Nel momento in cui la replicazione è compromessa, ovviamente, lo è anche la diffusione del virus all’interno del corpo.

Inibisce la replicazione del virus

Bruno Rizzuti, coordinatore dello studio che lavora anche con i ricercatori di sedi come Saragozza e Madrid, ha spiegato ad Adnkronos: “Le simulazioni al calcolatore hanno dimostrato che la quercetina si lega esattamente nel sito attivo della proteina 3CLpro, impedendole di svolgere correttamente la sua funzione. Già al momento questa molecola è alla pari dei migliori antivirali a disposizione contro il coronavirus, nessuno dei quali è tuttavia approvato come farmaco”.

La quercetina è un flavonoide molto comune ed è contenuto anche in piante come la camomilla, il biancospino, la calendula. Nel mondo degli alimenti si può trovare in grandi quantità, oltre che negli alimenti già citati, anche nell’uva rossa, il tè verde ed il mirtillo.  

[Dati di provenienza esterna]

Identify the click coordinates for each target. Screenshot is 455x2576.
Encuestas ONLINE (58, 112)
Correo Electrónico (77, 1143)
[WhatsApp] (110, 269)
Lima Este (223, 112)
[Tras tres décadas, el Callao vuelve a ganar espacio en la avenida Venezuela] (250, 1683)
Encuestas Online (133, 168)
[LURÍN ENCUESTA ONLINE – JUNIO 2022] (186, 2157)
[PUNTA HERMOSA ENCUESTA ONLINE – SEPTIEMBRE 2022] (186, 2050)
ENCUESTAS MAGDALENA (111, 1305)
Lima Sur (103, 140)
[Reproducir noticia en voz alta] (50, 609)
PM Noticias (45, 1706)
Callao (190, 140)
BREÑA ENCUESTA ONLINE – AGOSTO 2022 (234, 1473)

Quercetina: cos’è, proprietà e caratteristiche

Si tratta di un flavonoide ben tollerato dall’organismo umano ed è piuttosto noto perché ha numerosissime proprietà: “La quercetina ha una serie di proprietà originali e interessanti dal punto di vista farmacologico” ha spiegato Rizzuti: “È presente in abbondanza in vegetali comuni come capperi, cipolla rossa e radicchio ed è nota per le sue proprietà anti-ossidanti, anti-infiammatorie, anti-allergiche, anti-proliferative.

Sono note anche le sue proprietà farmacocinetiche ed è ottimamente tollerata dall’uomo”.